# Anfaengerfrage: Ein mechanisches Handventil soll elektrisch angetrieben werden.



## wave (15 Februar 2022)

Ich habe keine Erfahrung in Antriebstechnik und deshalb ist dies eine Anfängerfrage.

Die Lösung muss nicht zwingend im Siemens Universum zu finden sein.

 gesucht wird eine kompakte Antriebslösung für folgendes Ventil:

 ein mechanisches Handventil Soll automatisiert also elektrisch angetrieben werden.

Es muss lediglich die End positionen “Zu” und  “Auf” anfahren.

Die Antriebswelle mit dem handrad macht ca 20 Umdrehungen.  Bei der Drehbewegung fuehrt die Welle einen Weg von ca 10 mm in axialer Richtung aus. Das mechanische anflanschen eines Antriebs ist problemlos da es eine vierkantaufnahme gibt.

 Der Drehwiderstand ist ca 50 Ncm.

Die “Zu” Position ist bei Erreichen eines Drehmoment von  2 Newtonmeter erreicht.

Der Antrieb wird ca fünfmal am Tag diese Funktion des Öffnen und Schließen des Ventils ausführen.

Muss man zwingend Positionssensoren  installieren oder

kann man so etwas über die Stromaufnahme des Antriebs auslesen?

Vielen Dank fuer durchlesen


----------



## escride1 (15 Februar 2022)

Wir nutzen für solche Aufgaben einfache Ventilantriebe. Diese werden in der Regel mit 0-10V(2-10V) sowie 24VDC angesprochen und für eine Rückmeldung steht für uns dann 2-10V zur Verfügung. Bei den meisten ist die Erkennung Auf/Zu automatisch integriert. Es wird einmal der Hub gefahren und dann ist das Ventil "kalibriert".

Wenn Du nach Ventilantrieb suchst, dann findest Du dutzende Hersteller. Danfoss, Siemens, Belimo, ...
Von uns priorisiert, da wir hier auch gleich das passende Ventil mitbestellen können wenn wir eins brauchen ist Belimo.

Du möchtest zwar nur Auf/Zu anfahren, jedoch kenne ich da keinen Ventilantrieb der das macht. Wir regeln mit solchen Antrieben immer nur. Vielleicht aber hilft es Dir dennoch wenn Du 0,10V durchschleifst.

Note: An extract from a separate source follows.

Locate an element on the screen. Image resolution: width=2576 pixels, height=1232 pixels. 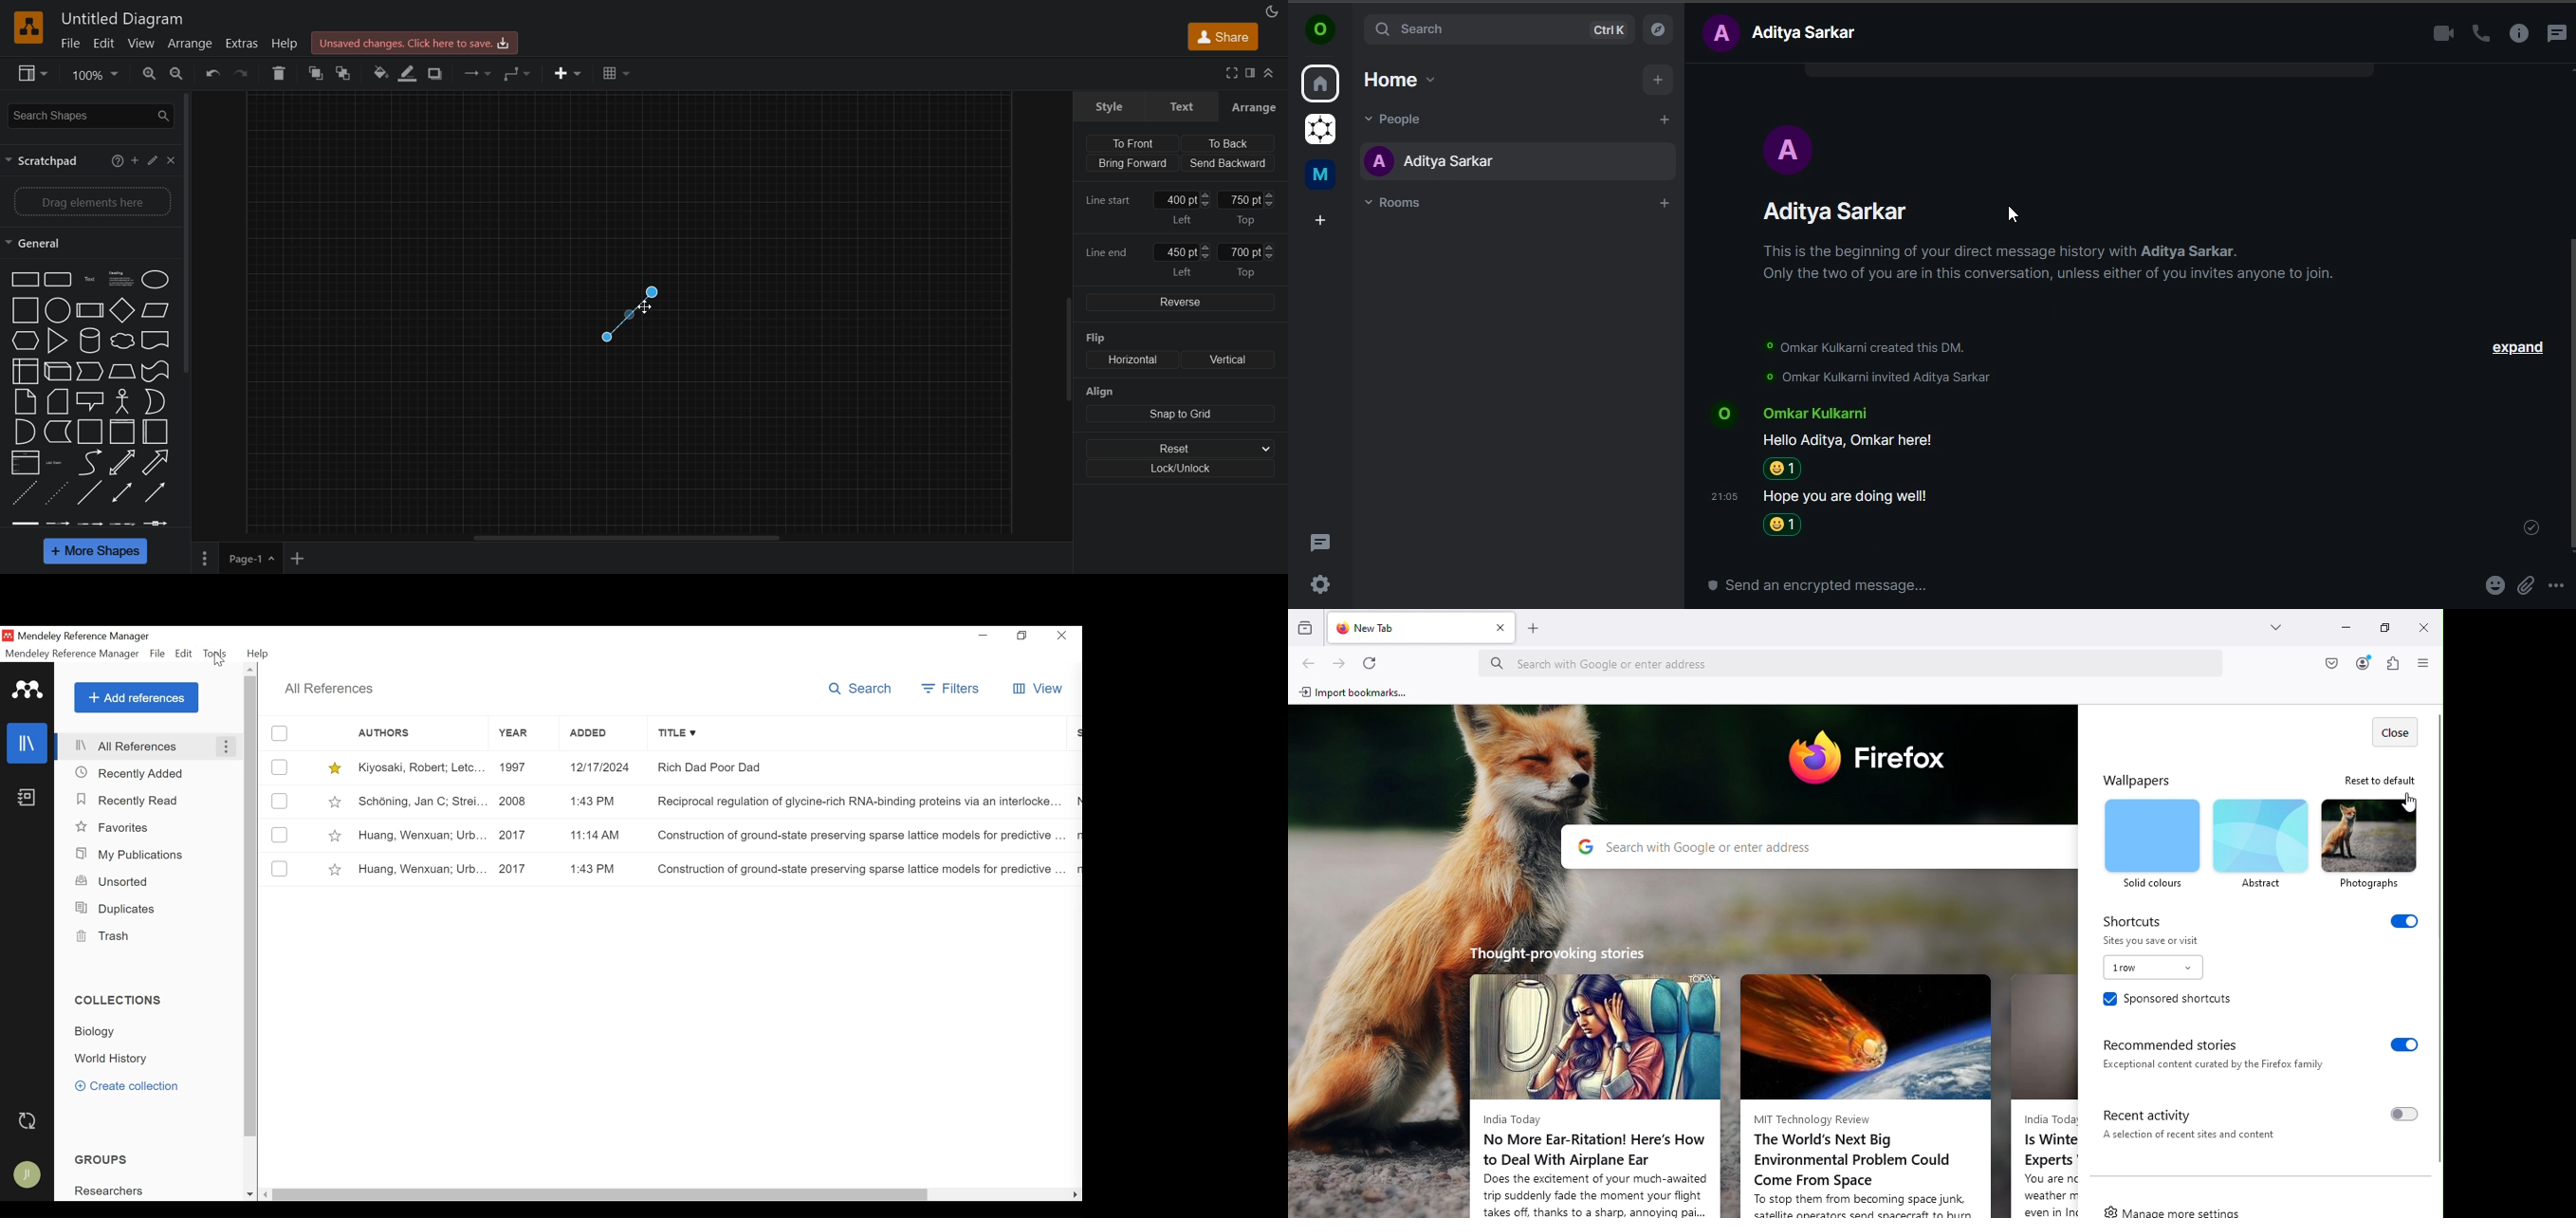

Du schreibst Vierkant, das haben die meisten die ich so kenne. Aber entscheidend ist ja der Umbau darum und wie das Ventil zu befestigen ist.


----------



## JSEngineering (15 Februar 2022)

Moin Wave,

da Du einen Multiturn-Antrieb benötigst, wirst Du vermutlich bei elektrischen Antrieben hängen bleiben.
Diese gibt es mit und ohne eigene Intelligenz.
Es gibt welche, denen gibst Du einen Impuls und die fahren bis in Endlage, entweder Abschaltung über Drehmoment oder über Endlage. Da bekommst Du dann über einen Hilfskontakt der Elektronik die Rückmeldung. Die werten in der Regel auch Fehler aus, wie Timeout oder Blockierung.
Es gibt auch welche, die haben keine eigene Intelligenz und werden in der Regel nur über die Endlage abgeschaltet, indem diese den Fahrbefehl unterbrechen.
Ein Vierkant alleine reicht aber ja nicht, um den Antrieb anzuflanschen. Der Antrieb muß auch befestigt werden. Hast Du dafür Aufnahmen?
Wie sieht es mit Notbetätigung aus? Muß das Ventil ggf. auch ohne Antrieb gefahren werden können? Dann muß da ggf. noch ein Getriebe zwischen.
Antriebshersteller gibt es viele. Hier muß man das mechanisch, elektrisch und finanziell Passende für sich raussuchen: Samson, Emerson, Schiebel, Auma und natürlich viele asiatische.


----------



## ducati (15 Februar 2022)

wave schrieb:


> Die Antriebswelle mit dem handrad macht ca 20 Umdrehungen.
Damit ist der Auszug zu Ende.